Doesn't that make you
want to pull away
when you can feel the
desperation
leaking off her soul?

This isn't something I discuss often. It makes me uncomfortable. Talking about possible mental illness running in my father's side of the family and the fear that it may run through me at some point makes others uncomfortable as well. I can see their own fear in their eyes, hear it in their tones as they say goodbye and walk away. It's too much for them to bear to think about. And I can understand that. It's too much for me on most days too. But then it leads to another fear of mine - being left alone. I have a lot of acquaintances but few close friends. I find myself at times testing these friends to see if they will stay with me. Part of me loves them so much I want to push them clear of my depressions and fears. Part of me would beg and do anything possible to insure that they stay with me always. Again, I want to be honest with you. I have lived through much and have built strong walls for protection.
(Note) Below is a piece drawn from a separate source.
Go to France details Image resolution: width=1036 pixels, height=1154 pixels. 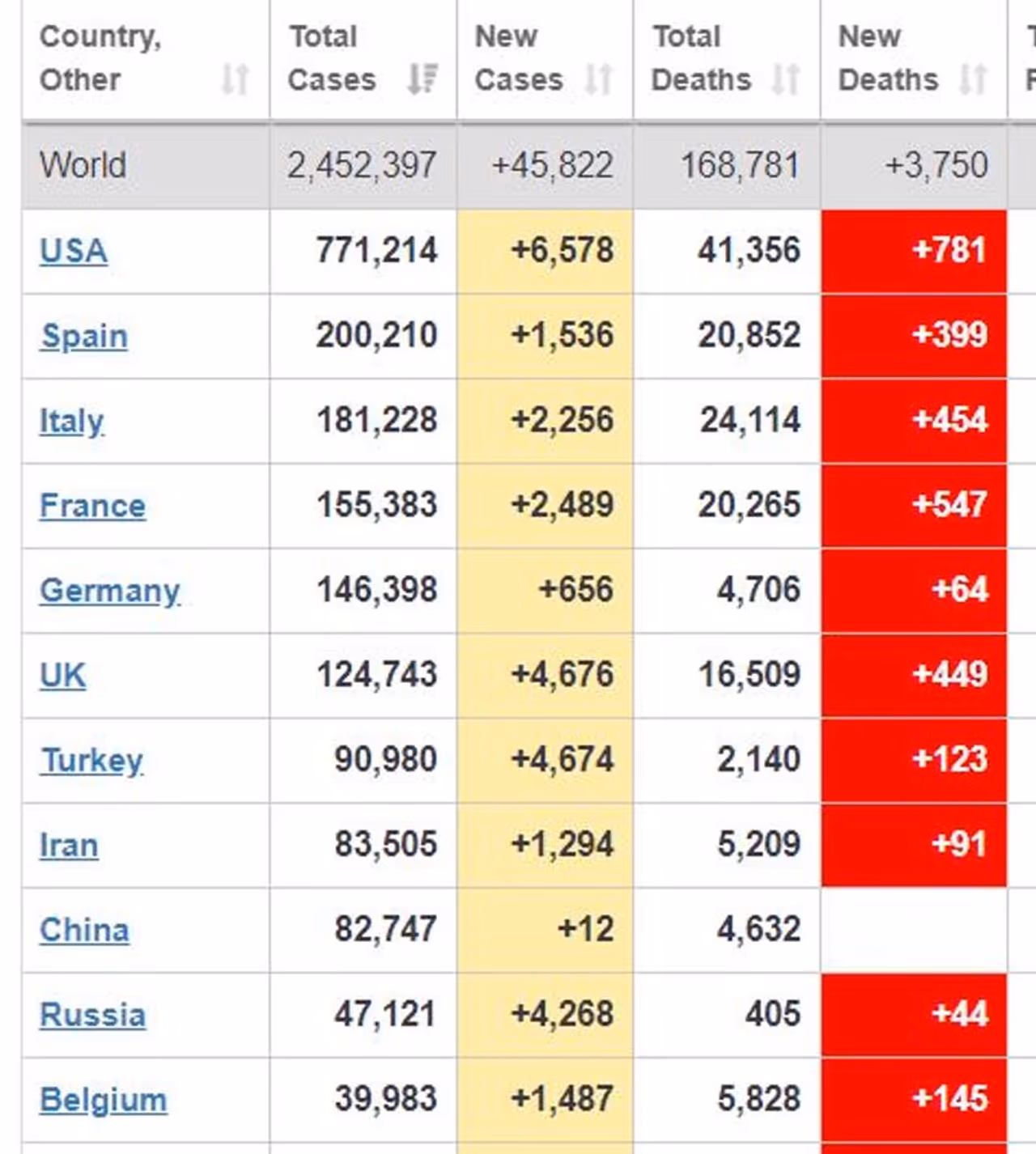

I'm not quite broken porcelain deep inside, just a few cracks in the pretty.

MISSING THREADS
- Leslie E. Johnson copyright 2001

It's so lonely
watching so many
walk in and out
of my life
It's so lonely
without common running
threads
Threads that do not break
Threads that do not unravel
Threads that flow
instead of bind and cut
It's so lonely
without threads to weave me into
the fabric of life

As much as I fear having a few screws loose, like my father and his family, I know I also have to trust myself, my friends, and, most importantly, my Lord. I have to trust that my Lord will take care of me - HE won't leave me no matter how weird I might get. I have to trust my friends, that they would tell me if they see me coming too close to the edge and they feel concern. I have to trust that they want to stay with me through the dark patches. I have to trust myself, that, unlike others, if I know things are getting too weird and too wired and too strained that I can reach out in constructive ways for help. I have to be willing to reach out to family and friends, my doctor, my pastor, and always to the Lord when I need help. It sounds easy but there's always the fear that people will run from what doesn't seem normal or whole. It's easier to fall back on taught patterns of hiding pains and fears. I thank God that HE has given me a new lease on life and a chance to live life differently than those who have fallen before me. HE gives me the strength to speak the truth here to you.